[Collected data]
╔══

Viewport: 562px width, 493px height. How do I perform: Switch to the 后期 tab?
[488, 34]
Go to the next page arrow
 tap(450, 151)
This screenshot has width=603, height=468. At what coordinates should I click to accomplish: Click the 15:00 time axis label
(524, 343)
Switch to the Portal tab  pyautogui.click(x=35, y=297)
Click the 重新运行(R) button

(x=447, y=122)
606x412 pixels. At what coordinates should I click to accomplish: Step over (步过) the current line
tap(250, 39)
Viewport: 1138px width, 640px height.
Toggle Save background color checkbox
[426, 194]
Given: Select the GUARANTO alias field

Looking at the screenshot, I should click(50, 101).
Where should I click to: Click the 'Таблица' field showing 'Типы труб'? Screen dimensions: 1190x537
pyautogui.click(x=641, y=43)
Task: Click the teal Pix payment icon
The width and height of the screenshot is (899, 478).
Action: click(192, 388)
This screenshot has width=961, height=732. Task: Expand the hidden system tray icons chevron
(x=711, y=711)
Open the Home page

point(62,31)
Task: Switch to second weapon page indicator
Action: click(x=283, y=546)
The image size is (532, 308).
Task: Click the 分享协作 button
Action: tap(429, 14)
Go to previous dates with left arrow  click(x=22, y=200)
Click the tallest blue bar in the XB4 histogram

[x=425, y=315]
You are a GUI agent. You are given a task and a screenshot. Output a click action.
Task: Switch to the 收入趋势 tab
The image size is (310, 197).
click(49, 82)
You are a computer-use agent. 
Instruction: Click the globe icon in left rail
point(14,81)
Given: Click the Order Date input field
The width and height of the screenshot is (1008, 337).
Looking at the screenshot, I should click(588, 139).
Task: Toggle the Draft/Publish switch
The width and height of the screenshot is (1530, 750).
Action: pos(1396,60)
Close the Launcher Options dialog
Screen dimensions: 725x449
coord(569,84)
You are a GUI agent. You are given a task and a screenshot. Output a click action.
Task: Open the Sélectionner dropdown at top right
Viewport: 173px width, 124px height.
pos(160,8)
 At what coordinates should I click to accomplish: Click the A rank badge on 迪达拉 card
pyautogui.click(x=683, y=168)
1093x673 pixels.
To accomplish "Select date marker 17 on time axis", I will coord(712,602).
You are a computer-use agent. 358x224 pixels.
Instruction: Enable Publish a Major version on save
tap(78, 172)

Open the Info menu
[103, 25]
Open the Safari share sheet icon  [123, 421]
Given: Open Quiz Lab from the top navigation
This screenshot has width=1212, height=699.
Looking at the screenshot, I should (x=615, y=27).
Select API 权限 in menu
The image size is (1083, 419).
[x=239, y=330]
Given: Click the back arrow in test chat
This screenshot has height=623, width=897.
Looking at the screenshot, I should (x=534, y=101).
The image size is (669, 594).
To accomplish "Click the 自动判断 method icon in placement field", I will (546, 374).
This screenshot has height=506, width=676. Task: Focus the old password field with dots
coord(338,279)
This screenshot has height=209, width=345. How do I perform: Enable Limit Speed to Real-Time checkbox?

╚══

* _WORK REQUIRED_: Please count the lines above containing "computer"; number only.

* _TASK RESULT_: 2